Igreja Matriz de Nossa Senhora da Conceição

Dados do Património
Nome: Igreja Matriz de Nossa Senhora da Conceição

A actual Igreja de Chão de Couce foi construída no local do primitivo templo católico (que tinha a tradicional direcção Este-Oeste, ao passo que a nova tem uma orientação quase Norte-Sul), considerado, nas primeiras décadas do século XX, demasiado pequeno para conseguir receber, em condições aceitáveis, todos os paroquianos. A iniciativa da sua construção partiu do respectivo Pároco, Padre Manuel Mendes Gaspar, que conseguiu agregar a esse projecto toda a comunidade paroquial, tendo sido o novo templo inaugurado, segundo a imprensa da época, no dia 23 de Novembro de 1930. 
 
A nova Igreja ficou, durante cerca de duas décadas, com a antiga Torre, exactamente do lado contrário àquele em que hoje se encontra. Essa Torre havia sido projectada e dirigida a sua construção pelo Dr. Augusto da Costa Rego, quando ainda era aluno da Faculdade de Medicina da Universidade de Coimbra.
 
A actual Torre foi construída na década de 1950. Trata-se de um projecto do Eng.º Augusto Santa Rita que, para o efeito, esteve em Chão de Couce no dia 8 de Janeiro de 1949. A sua construção, já na década de 1950, só foi possível graças à generosa contribuição monetária do Comendador Alberto Mendes Rosa.
 
De interesse nesta Igreja, e para além das muitas imagens que se podem ver nos seus altares (algumas delas muito antigas, designadamente as esculturas em pedra da padroeira e de Santo André – que se supõe serem quinhentistas), são também os azulejos da nave, capela-mor e fachada principal, da autoria de Mário Reis – ceramista, discí­pulo de Columbano, trabalhou para as Exposições do Mundo Por­tuguês de 1940 e Hispano-Ibérica, Ministério da Educação e Casa Oficial do Presidente do Conselho de Ministros, sendo “medalha de ouro” pelos trabalhos de pintura de azulejos.
 
Tem quatro altares laterais, com imagens contemporâneas, e dois colaterais, sendo de maior importância o que tem a imagem de Santo Antão (patrono da vida monástica com um livro e caveira), do século XVI.
 
 Ao longo dos setenta e oito anos que leva de existência, muitas vezes foi necessário fazer obras de conservação e melhoramento.
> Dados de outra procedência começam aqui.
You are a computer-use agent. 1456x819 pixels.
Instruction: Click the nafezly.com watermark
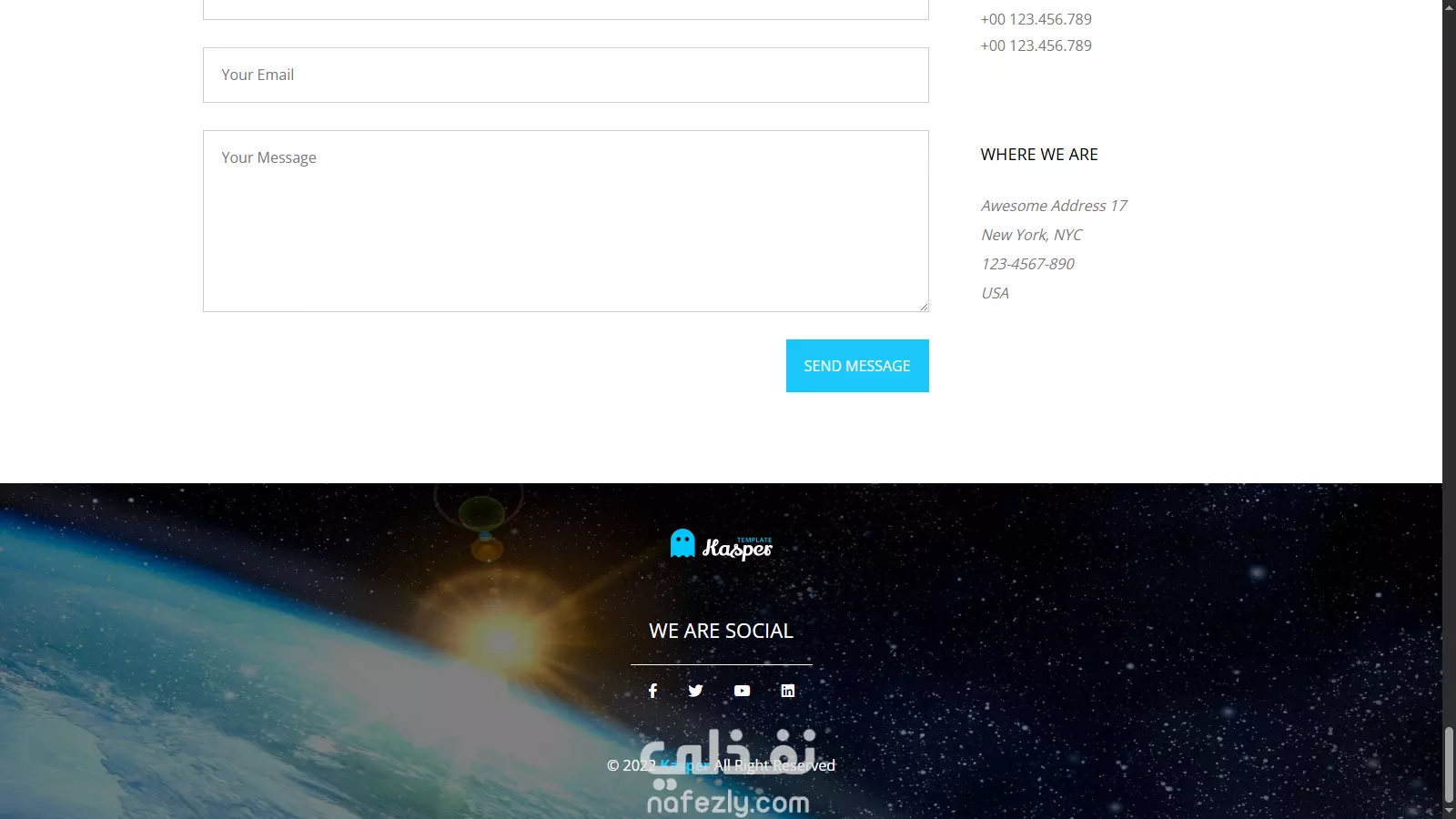[728, 802]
Há cerca de quinze anos (entre 1993 e 1995) foi construído um salão para reuniões e arranjada a Sacristia, no lado Poente, e, no lado oposto, foram criadas 3 salas de catequese e adaptado um espaço para Capela Funerária, bem como a substituição de todos os telhados, pintura do exterior e novo relógio. Obras que ultrapassaram os 8 mil contos.
 
No ano 2000, para celebrar com mais dignidade o Jubileu, foi a vez de se fazerem grandes obras de restauro no interior do templo: as paredes foram rebocadas de novo e pintadas, os tectos e o soalho substituídos por madeira exótica, os bancos restaurados, feita nova instalação sonora e eléctrica e restaurados todos os altares, tendo sido melhorada a sua talha com pinturas e douramentos de que se encarregou uma prestigiada casa de arte religiosa da cidade de Braga. As obras importaram em mais de 20 mil contos, tendo uma parte (30%) sido suportada por um subsídio estatal. As obras de restauro foram inauguradas no dia 22 de Junho de 2000, pelo então Bispo-Coadjutor de Coimbra, D. Albino Cleto.
 
Mas a jóia mais importante, em termos artísticos, é, sem dúvida, o Retábulo de Nossa Senhora da Consolação, oferecido à Igreja de Chão de Couce pelo seu autor, Mestre José Malhoa.
 
Quase três anos depois da inauguração da Igreja, foi a vez de se inaugurar o Retábulo da Padroeira - N.ª Sr.ª da Consolação (última obra de Malhoa), contava o pintor 78 anos de idade. Aquele dia 10 de Setembro de 1933 foi uma Festa com uma imponência e participação popular absolutamente únicas. Malhoa ficou, para sempre, no coração do povo de Chão de Couce! Foi a última grande Obra de Mestre Malhoa, que, em 2011, perfez 78 anos de existência.